> _EXERCISE DESCRIPTION_:
Begin with the line containing "Viewport: 499px width, 437px" and end with the last line of the data below; return those lines exactly, and only those.

> _Saved data entries_:
--- START ---
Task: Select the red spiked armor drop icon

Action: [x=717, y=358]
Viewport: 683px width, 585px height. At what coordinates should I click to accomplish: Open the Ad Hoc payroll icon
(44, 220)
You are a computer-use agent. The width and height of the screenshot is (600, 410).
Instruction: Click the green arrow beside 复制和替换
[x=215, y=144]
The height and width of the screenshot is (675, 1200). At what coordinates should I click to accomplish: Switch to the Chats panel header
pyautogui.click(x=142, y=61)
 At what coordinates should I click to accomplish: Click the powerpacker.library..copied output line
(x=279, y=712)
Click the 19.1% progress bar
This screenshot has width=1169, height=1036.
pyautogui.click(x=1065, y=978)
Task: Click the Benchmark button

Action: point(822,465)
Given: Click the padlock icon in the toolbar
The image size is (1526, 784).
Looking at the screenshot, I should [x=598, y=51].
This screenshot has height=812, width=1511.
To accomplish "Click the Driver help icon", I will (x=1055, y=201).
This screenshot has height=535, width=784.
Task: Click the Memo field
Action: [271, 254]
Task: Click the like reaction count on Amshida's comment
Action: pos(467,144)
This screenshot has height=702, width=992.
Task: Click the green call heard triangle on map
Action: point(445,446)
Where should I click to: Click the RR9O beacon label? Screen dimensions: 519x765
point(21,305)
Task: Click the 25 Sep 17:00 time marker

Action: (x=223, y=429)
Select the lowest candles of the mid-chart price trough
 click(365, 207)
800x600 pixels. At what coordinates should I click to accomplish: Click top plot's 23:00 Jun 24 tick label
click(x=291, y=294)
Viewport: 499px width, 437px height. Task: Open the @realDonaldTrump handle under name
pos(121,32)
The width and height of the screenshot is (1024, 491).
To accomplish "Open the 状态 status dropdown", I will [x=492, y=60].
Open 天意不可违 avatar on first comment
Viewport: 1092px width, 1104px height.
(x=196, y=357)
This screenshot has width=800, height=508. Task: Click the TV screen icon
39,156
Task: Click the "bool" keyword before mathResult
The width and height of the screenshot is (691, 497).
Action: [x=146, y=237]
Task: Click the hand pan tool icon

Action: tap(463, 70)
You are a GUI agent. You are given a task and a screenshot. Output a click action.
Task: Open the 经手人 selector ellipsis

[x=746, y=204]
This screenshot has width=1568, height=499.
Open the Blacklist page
--- END ---
> _RESULT OF THE EXERCISE_:
Viewport: 499px width, 437px height. Task: Open the @realDonaldTrump handle under name
pos(121,32)
The width and height of the screenshot is (1024, 491).
To accomplish "Open the 状态 status dropdown", I will [x=492, y=60].
Open 天意不可违 avatar on first comment
Viewport: 1092px width, 1104px height.
(x=196, y=357)
This screenshot has width=800, height=508. Task: Click the TV screen icon
39,156
Task: Click the "bool" keyword before mathResult
The width and height of the screenshot is (691, 497).
Action: [x=146, y=237]
Task: Click the hand pan tool icon

Action: tap(463, 70)
You are a GUI agent. You are given a task and a screenshot. Output a click action.
Task: Open the 经手人 selector ellipsis

[x=746, y=204]
This screenshot has width=1568, height=499.
Open the Blacklist page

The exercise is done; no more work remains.